** BEGIN RECORDS TO PROCESS **

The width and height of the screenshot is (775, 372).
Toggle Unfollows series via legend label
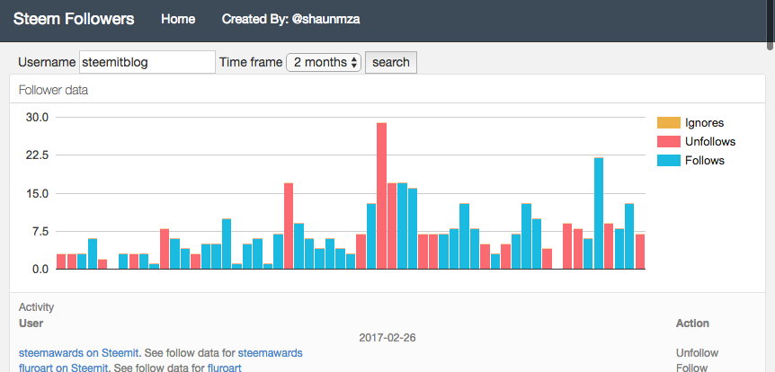coord(710,142)
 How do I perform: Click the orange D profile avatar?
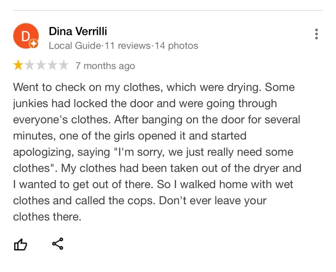point(25,36)
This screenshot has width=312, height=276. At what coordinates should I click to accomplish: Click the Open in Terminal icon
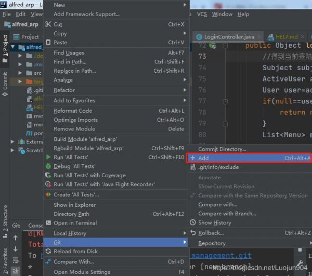(x=48, y=222)
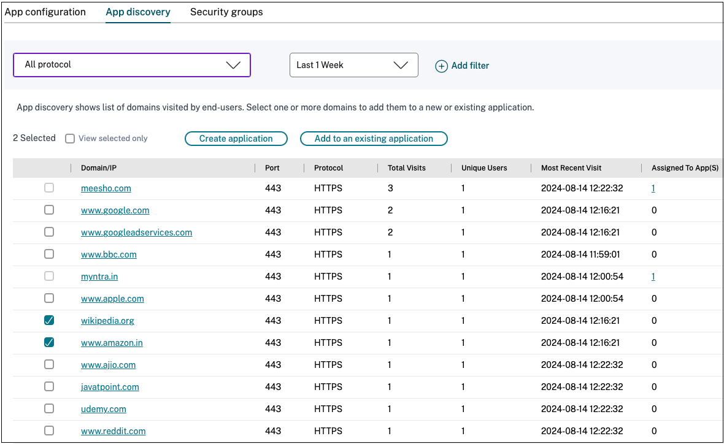Expand the Last 1 Week time range dropdown
This screenshot has height=444, width=724.
coord(353,65)
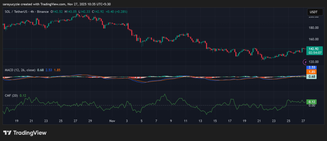Click the green 0.12 CMF value tag

(311, 102)
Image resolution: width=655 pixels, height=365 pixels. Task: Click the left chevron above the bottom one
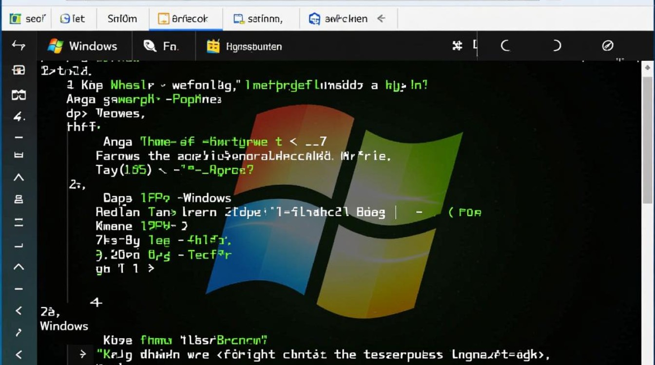tap(19, 310)
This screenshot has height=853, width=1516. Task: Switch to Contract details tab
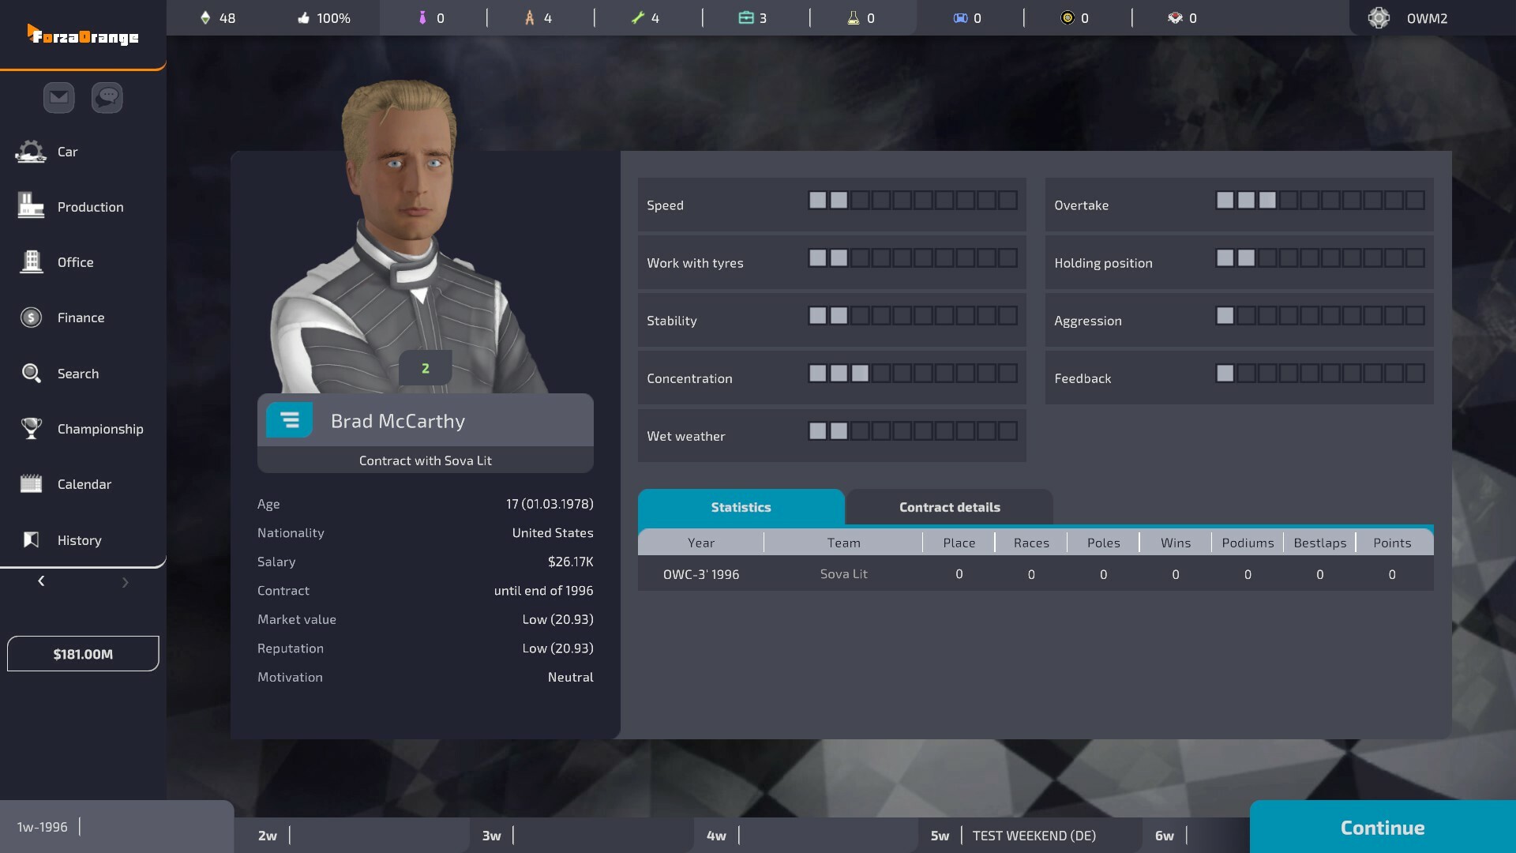coord(948,507)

** END RECORDS TO PROCESS **

**EXERCISE DETAILS:**
Copy every one of the rows above word for word, leaving out the pictures.

**EXERCISE RESULT:**
The width and height of the screenshot is (775, 372).
Toggle Unfollows series via legend label
coord(710,142)
 How do I perform: Click the orange D profile avatar?
point(25,36)
This screenshot has width=312, height=276. At what coordinates should I click to accomplish: Click the Open in Terminal icon
(x=48, y=222)
Expand the Last 1 Week time range dropdown
This screenshot has height=444, width=724.
coord(353,65)
Click the green 0.12 CMF value tag

(311, 102)
Image resolution: width=655 pixels, height=365 pixels. Task: Click the left chevron above the bottom one
tap(19, 310)
This screenshot has height=853, width=1516. Task: Switch to Contract details tab
coord(948,507)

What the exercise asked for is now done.